Sede da Associação Comercial do Porto, serve agora para os mais diversos eventos culturais, sociais e políticos da cidade. O Salão Árabe detém o maior destaque de todas as salas do palácio devido, como o nome indica, a estuques do século XIX legendados a ouro com caracteres arábicos que preenchem as paredes e tecto da sala. É neste salão que tem lugar as homenagens a chefes-de-estado que visitam a cidade.
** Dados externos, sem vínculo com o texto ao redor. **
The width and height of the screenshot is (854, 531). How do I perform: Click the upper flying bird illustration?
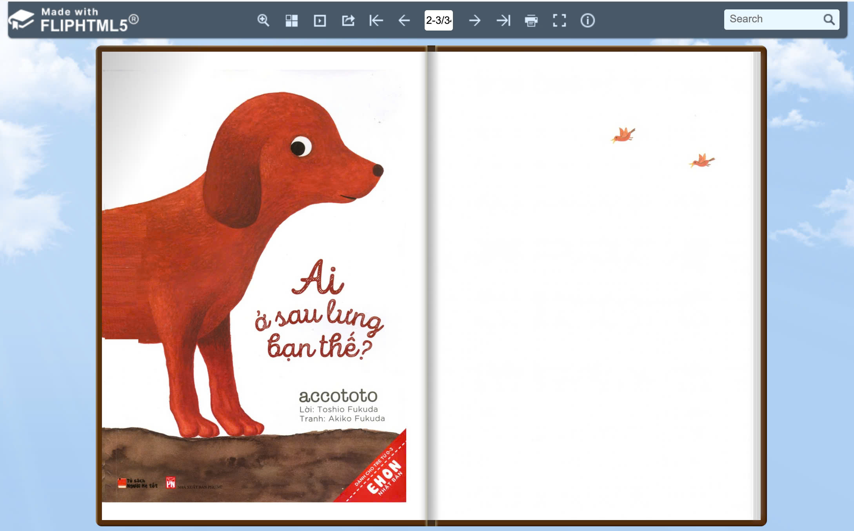click(x=623, y=135)
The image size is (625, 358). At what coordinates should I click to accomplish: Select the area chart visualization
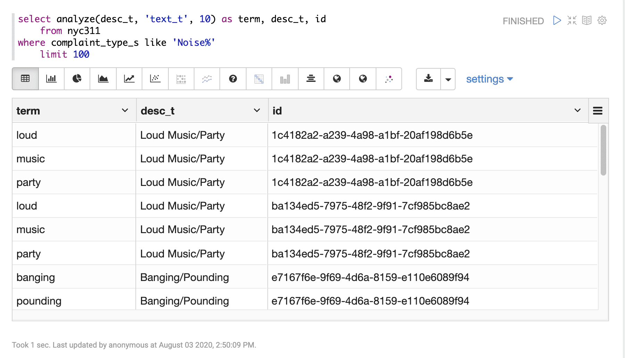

Na Sala dos Retratos encontra-se uma famosa mesa do entalhador Zeferino José Pinto que levou três anos a ser construída, revelando-se um "exemplar altamente qualificado em todas as exposições internacionais a que concorreu".

Cronologia
24 de Julho de 1832
Os seus mais de 180 anos de existência têm como origem a noite de 24 de Julho de 1832, durante o cerco do Porto, altura em que se dá um gigantesco incêndio no convento de S. Francisco, do qual restou somente a atual igreja.
15 de Outubro de 1834
Concedida autorização régia ao corpo do comércio da cidade do Porto para utilização do edifício em ruínas do Convento de S. Francisco, com vista à instalação do Tribunal do Comércio e da Associação Comercial.
6 de Outubro de 1842
A Associação Comercial do Porto lança a primeira pedra para a construção do Palácio da Bolsa, sob a presidência de José Henriques Soares, Barão de Ancede. O projecto geral do edifício foi da autoria do arquitecto Joaquim da Costa Lima.
4 de Novembro de 1850
São dadas por concluídas as obras do primeiro pavimento do edifício e da frontaria principal. “Esta nossa casa vai-se levantando das suas ruínas e já se nos mostra bastante formosa”, não deixaria de exultar a Direcção no respectivo relatório anual.
Anos 1860
O trabalho requintado dos interiores do Palácio da Bolsa decorreu a partir dos anos 1860, tomando as obras novo rumo. Desenvolveu-se então uma estreita ligação entre estes trabalhos e os que estavam a ser realizados na construção do antigo Palácio de Cristal. Pela sua longa duração e pela qualidade exigida, a construção do Palácio da Bolsa tornou-se uma verdadeira escola para os artistas que ali trabalharam.
12 de Junho de 1880
É inaugurado o Salão Árabe, a joia do Palácio, por ocasião das celebrações do tricentenário de Camões. As obras de construção deste emblemático espaço, idealizado por Gustavo Adolfo Gonçalves e Sousa decorreram ao longo de 18 anos.
1909
As obras e decoração do Palácio da Bolsa são dadas como concluídas em 1909, por ocasião da visita do rei D. Manuel II, pouco antes da proclamação da República.
05 Outubro 1910
Com a implementação da República, a 5 de Outubro de 1910, o Palácio da Bolsa é inventariado e desocupado e a posse do edifício é lavrada a 11 de Fevereiro de 1911. Um dos quadros de um monarca presente no espaço, o de D. Carlos I, foi vandalizado com dois tiros de pistola. O edifício veio a ser devolvido à Associação Comercial em 1918, durante a governação de Sidónio Pais.